Years ago, I spearheaded a study that investigated mercury levels in Florida Soft-shelled Turtles in NYC markets. Although high levels of mercury and atrocious conditions were documented, I was unable to make any changes in the applicable laws.
Hoarders and Rescuers: These usually well-meaning folks sometimes become over-extended, and wind up doing more harm than good. I’ve assisted the police in some unbelievable situations, including the confiscation of 5 adult Spectacled Caimans from a NYC apartment, and the investigation of several Iguana-filled Manhattan apartments. Animals removed from such situations are often in poor health and difficult to re-home.
Pet Stores and Animal Displays
Conditions are generally improving in these areas, but much work remains to be done. Under-funded “reptile zoos” still pop up from time to time. I helped to investigate several of these, and in most cases state/local authorities acted quickly. However, even where professional herpetologists stand ready to testify, red tape has sometimes resulted in numerous animal deaths.
Thankfully, the Indiana “Snapperfest” mentioned earlier is not a common scenario, and “rattlesnake roundups” are fading fast. But the fact that large crowds will cheer as grown men pull the heads from living turtles (as in Indiana) is, to me, very scary. Upon watching a video of this horror show, I was shocked to see that the audience contained numerous young children accompanied by their parents!
Fortunately, the New York Turtle and Tortoise Society and other groups became involved, and the spectacle has now been abolished. Please see this article.

Data provided:
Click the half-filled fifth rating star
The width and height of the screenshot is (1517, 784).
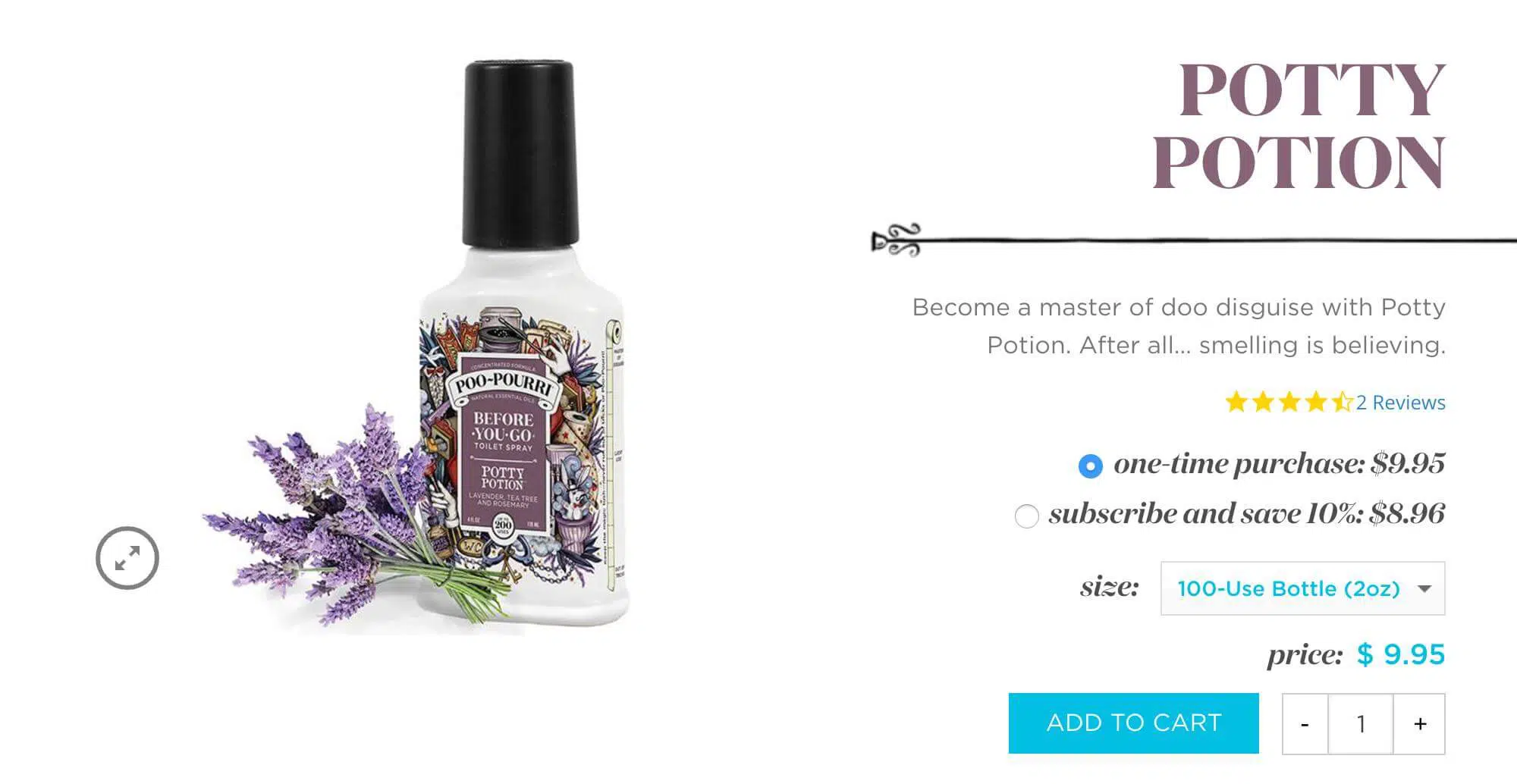(x=1343, y=402)
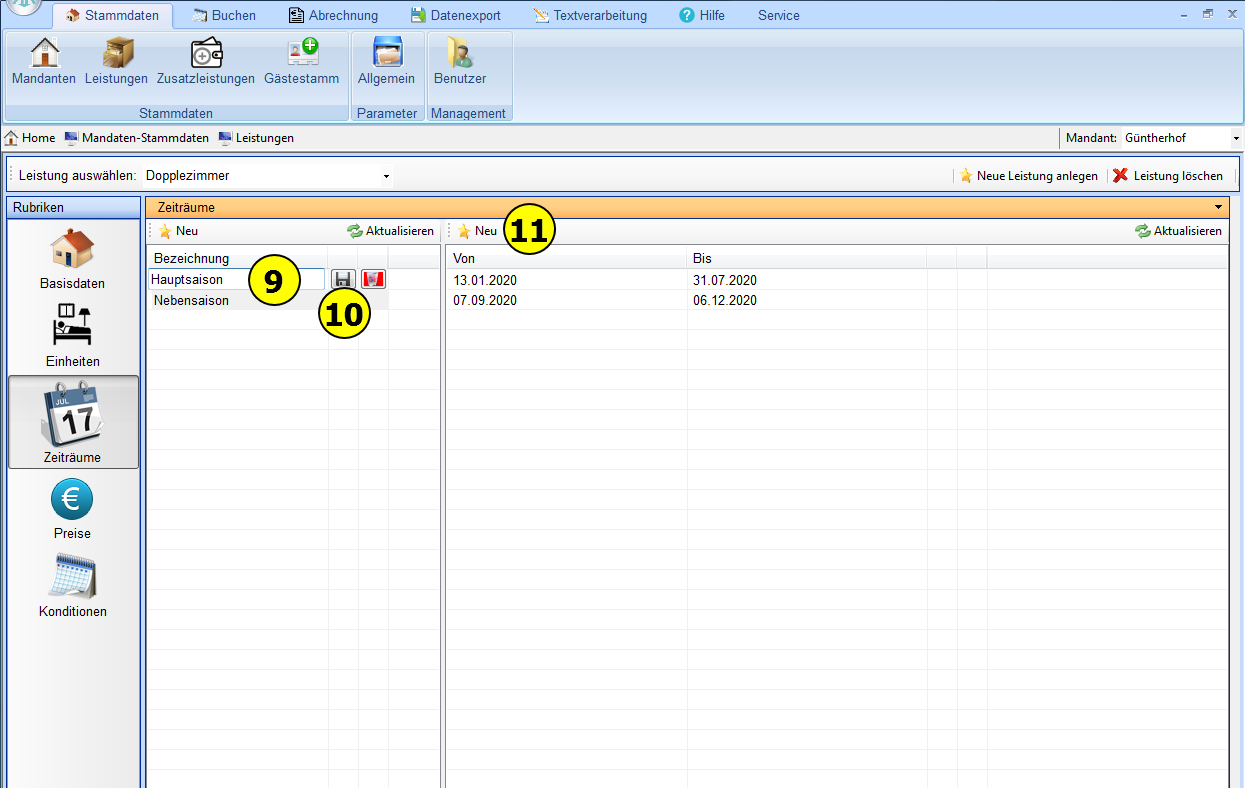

Task list:
1 - In the passage on reptile welfare, why does the writer find the Indiana event "very scary"?
2 - Answer these questions from the passage on reptile welfare:
(a) What did the writer's study measure in Florida Soft-shelled Turtles in NYC markets?
(b) How many Spectacled Caimans were confiscated from a NYC apartment?
(c) Which society is named as becoming involved before the Indiana spectacle was abolished?
3 - Write the next part of the passage on reptile welfare, continuing after its final sentence.

Per-task answers:
1 - Large crowds will cheer as grown men pull the heads from living turtles. The writer gives that as the reason for calling it very scary.

2 -
(a) Mercury levels.
(b) Five adults.
(c) The New York Turtle and Tortoise Society.

3 -
Other Sources of Information
Animal shelter staffers can often answer questions concerning the most effective means of reporting animals in distress. The ASPCA’s Nationwide Animal Shelter Directory is a valuable resource.
Police departments are required to assist in emergencies involving animals if people are at risk (dial 911) and can also advise you on how to proceed in non-emergency situations.
In addition to helping animals, reporting animal cruelty can save human lives. Studies show that animal abusers are likely to engage in violent crimes against people as well. For this reason, however, police officers advise those witnessing animal abuse not to take action themselves, but rather to dial “911”.
What’s Next…What Can I Do?
Please post any questions you may have concerning abuse or related topics. I’ll do my best to guide you to local assistance.
By becoming involved with a responsible reptile/amphibian club or society, you’ll stay informed and be better equipped to influence local policies. Please check out the website of my favorite such organization, the New York Turtle and Tortoise Society, for examples of how much can be accomplished by dedicated, well-informed people.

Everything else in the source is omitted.